New World is a new planet on which the human race has started arriving. Old World, by all accounts, has become so polluted and wartorn that it is no longer habitable. So there was the first wave of settlers that arrived (Todd’s parents’ generation). Todd is part of the newest generation that was actually born on New World.
But then there’s the second wave, that starts with Viola Eade. Viola’s voice, in dialogue, is very different from Todd’s. She has been educated and so there are no spelling mistakes in her words. It’s a subtle difference that you only really notice if you’re paying attention. This is how Ness differentiates between his characters.
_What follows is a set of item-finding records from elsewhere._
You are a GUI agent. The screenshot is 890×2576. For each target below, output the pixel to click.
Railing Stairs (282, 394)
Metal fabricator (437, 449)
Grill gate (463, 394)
And it’s brilliant.
I haven’t even mentioned the biggest difference between New World and our world. The men can hear each other’s thoughts. This is messy and it can never be shut off. So Todd has grown up listening to this Noise, thinking it is normal. When he discovers a patch of silence in the Noise, this warrants panic and suspicion. And this is where the story starts.
Oh! And the animals can talk. Let me tell you, crocodiles’ speech is damn well terrifying.
There are so many different voices in this book that a lesser author would have struggled to keep these voices strong. Ness, however, makes it so that we never mix up the characters even once. Including the bit-players and the animals.
Because this is the first book in a trilogy, it is hard to comment on the story thus far. There is a lot of running. A lot of violence. And a few secrets that get revealed throughout. But as far as plot goes, I feel that this was more an exploration of character. That we are given horrific circumstances and we see how Todd and Viola deal with them. We also see how different factions of people deal with both a New World and the Noise. This is what draws you in. I feel like we’ll get more plot than character exploration in The Ask and The Answer, the second book of Chaos Walking, but this is standard trilogy procedure. The plot has to grow and evolve in each proceeding book. Unless the author succumbs to SBS (Second Book Syndrome), but I can’t see Ness, a twice Carnegie Medal Winner, falling into this horrible pattern.
After closing this book, as you may have noticed, it was the language and the characters that left an impact more than the plot. I guess that’s why the plot barely featured here. I feel like first impressions are an important part of reviewing, so that is what I gave you guys.
Oh! The eponymous knife? That becomes a metaphor, a symbol, and a theme. But I can’t really talk about that without giving away spoilers. Trust me when I say that the title is a lot like the title of More Than This in that it is actually part of the story.